I have given a function $$f:\mathbb{R}^4 \to \mathbb{R}^3: (x,y,z,u) \mapsto (xz-y^2, yu-z^2,xu-yz)$$ and I want to show that $f^{-1}(0)\setminus\{0\}$ is an embedded surface. If it would be an embedded curve I could verify that $f$ is an submersion to get a 1-dim submanifold. But I don't know how to show that this is an embedded surface.

Answer 1

I saw this problem from Amann's Analysis II, page 257.

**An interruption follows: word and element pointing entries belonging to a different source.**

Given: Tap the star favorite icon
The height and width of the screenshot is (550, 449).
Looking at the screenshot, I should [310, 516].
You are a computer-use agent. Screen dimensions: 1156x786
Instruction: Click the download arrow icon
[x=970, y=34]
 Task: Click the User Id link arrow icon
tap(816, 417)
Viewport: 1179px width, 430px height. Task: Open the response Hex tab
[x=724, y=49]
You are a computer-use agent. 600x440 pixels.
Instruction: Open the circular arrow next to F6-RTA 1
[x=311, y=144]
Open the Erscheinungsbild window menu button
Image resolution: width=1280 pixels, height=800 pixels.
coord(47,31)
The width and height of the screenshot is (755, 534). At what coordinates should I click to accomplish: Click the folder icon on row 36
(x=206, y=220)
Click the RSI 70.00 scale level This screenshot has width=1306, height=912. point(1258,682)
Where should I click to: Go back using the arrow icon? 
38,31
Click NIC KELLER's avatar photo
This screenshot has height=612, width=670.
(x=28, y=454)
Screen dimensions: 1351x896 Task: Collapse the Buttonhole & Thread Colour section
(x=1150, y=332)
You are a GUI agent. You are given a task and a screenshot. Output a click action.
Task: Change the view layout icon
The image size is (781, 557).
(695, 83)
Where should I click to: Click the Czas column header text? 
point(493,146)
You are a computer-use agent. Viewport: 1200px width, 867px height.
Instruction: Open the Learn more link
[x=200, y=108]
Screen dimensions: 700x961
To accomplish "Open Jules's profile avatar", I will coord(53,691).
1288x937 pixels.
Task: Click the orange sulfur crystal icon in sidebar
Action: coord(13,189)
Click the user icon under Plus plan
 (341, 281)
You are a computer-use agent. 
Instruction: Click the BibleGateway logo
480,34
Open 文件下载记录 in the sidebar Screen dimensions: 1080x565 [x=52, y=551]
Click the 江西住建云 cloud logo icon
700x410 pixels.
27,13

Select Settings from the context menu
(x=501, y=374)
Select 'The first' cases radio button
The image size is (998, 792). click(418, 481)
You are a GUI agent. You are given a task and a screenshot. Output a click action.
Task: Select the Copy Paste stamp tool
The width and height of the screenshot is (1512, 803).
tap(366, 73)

Note that $$\begin{aligned} y^2&=xz\\ z^2&=yu\\ yz&=xu. \end{aligned}$$ If $yz\neq 0$, then $$\begin{aligned} y^2\cdot yz=xz\cdot xu&\implies y=x^{2/3}\cdot u^{1/3}\\ z^2\cdot yz=yu\cdot xu&\implies z=x^{1/3}\cdot u^{2/3}. \end{aligned}$$ In the case $yz=0$, then it is easy to see that $xu=0$ and $y=0=z$, where the above relations also hold.

Let $(a,b)=(x^{1/3},u^{1/3})$ and $$g:(a,b)\mapsto (a^3,a^2b,ab^2,b^3).$$ It is clear that $g$ is a homeomorphism. And $$\partial g=\begin{pmatrix} 3a^2& 0\\ 2ab&a^2\\ b^2&2ab\\ 0&3b^2 \end{pmatrix}$$ and $g$ is an embedding when $(a,b)\neq (0,0)$.

It follows that $g(\mathbb R^2\setminus \{(0,0)\})=f^{-1}(0)\setminus \{0\}$ is a embedded curve.